Data provided:
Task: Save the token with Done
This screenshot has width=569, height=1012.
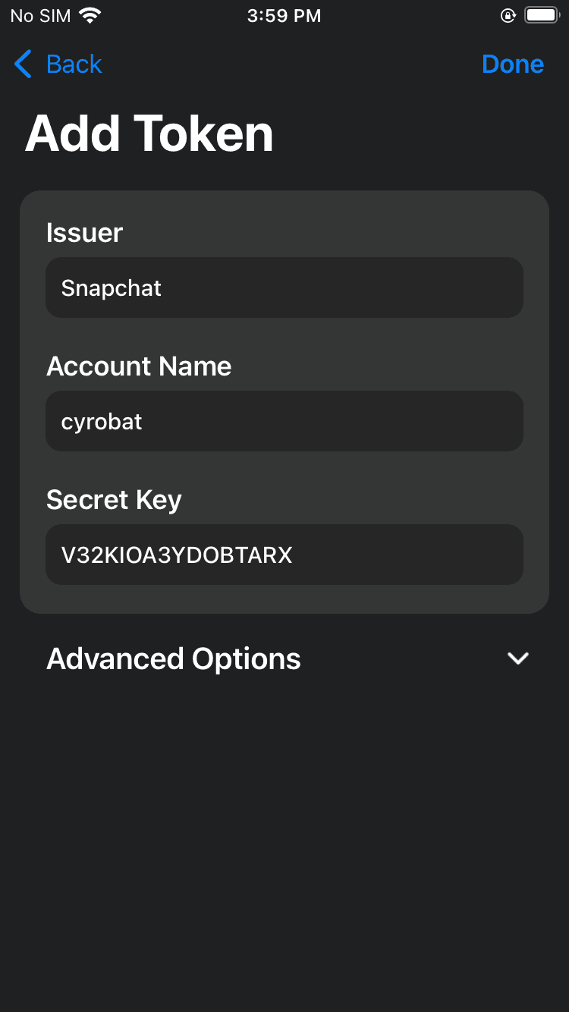Action: (513, 64)
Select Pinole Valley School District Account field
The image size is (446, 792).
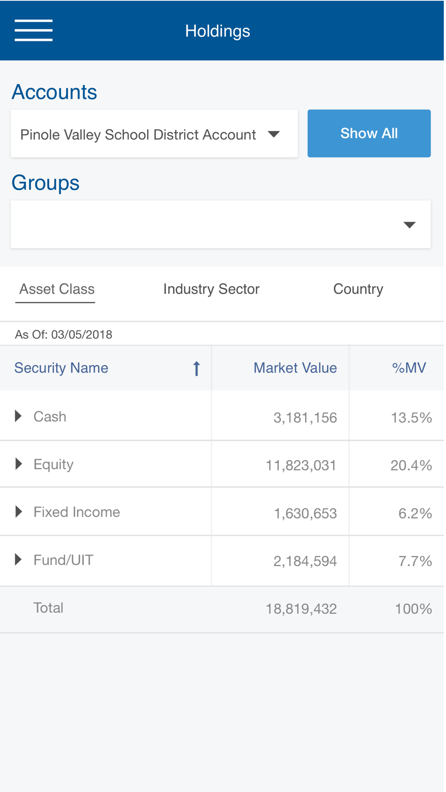click(154, 134)
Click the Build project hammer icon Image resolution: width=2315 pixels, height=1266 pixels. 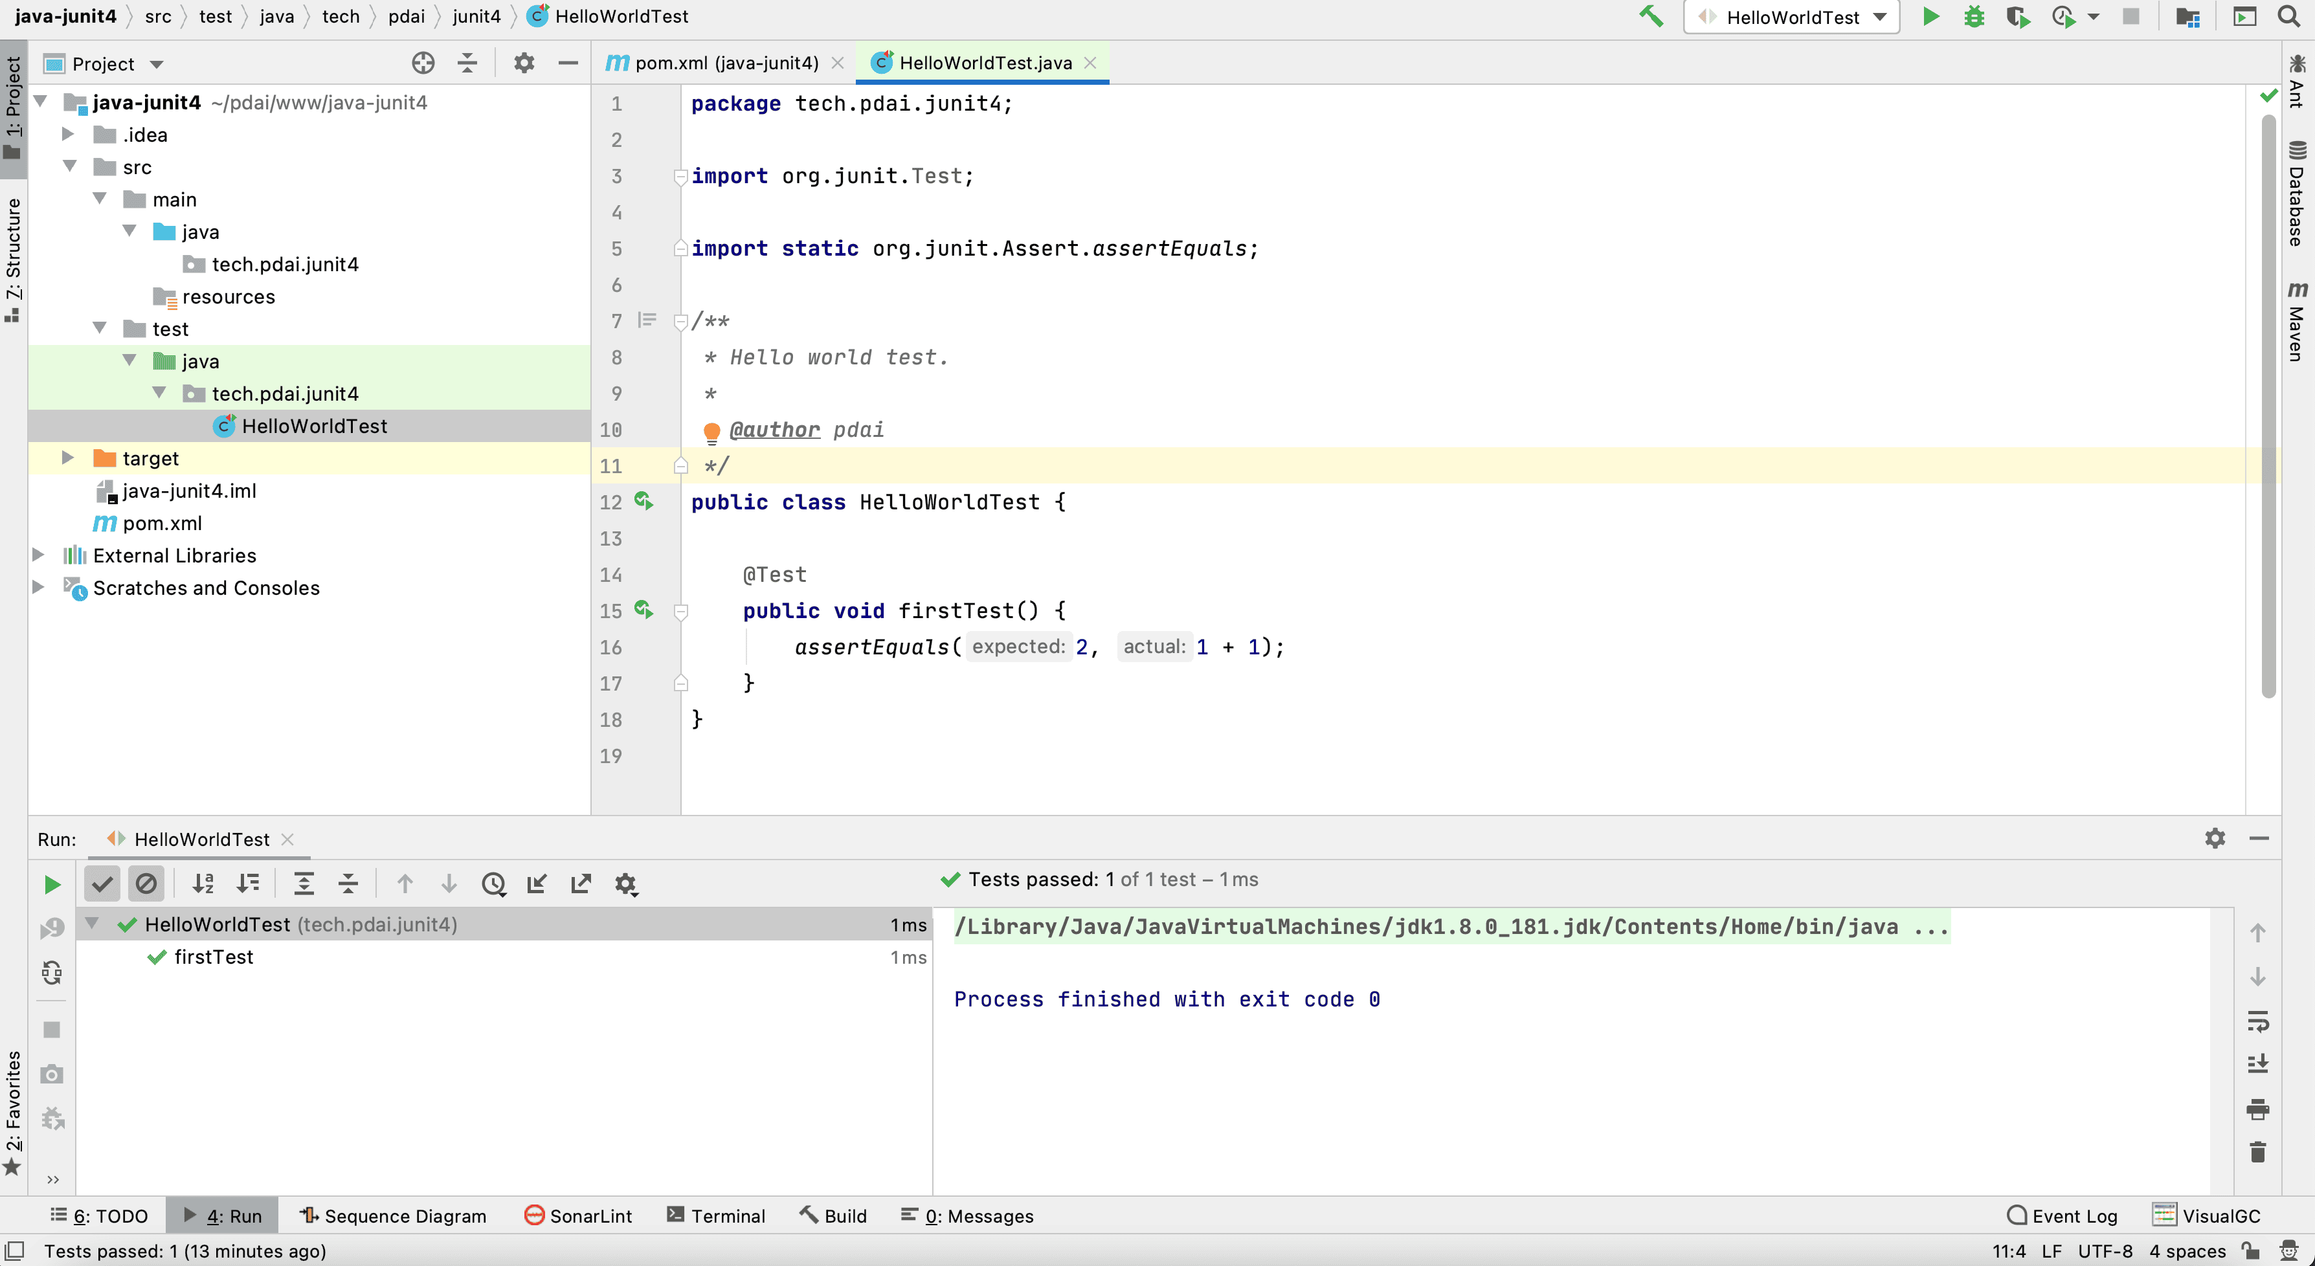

Description of the task: Could you shift every coordinate in the answers to the entries above by -35 and write all the entries out again, requests included? Leave the pictures out.

Result of this task:
Task: Save the token with Done
This screenshot has width=569, height=1012.
Action: (478, 29)
Select Pinole Valley School District Account field
The image size is (446, 792).
click(119, 99)
Click the Build project hammer icon Image resolution: width=2315 pixels, height=1266 pixels. 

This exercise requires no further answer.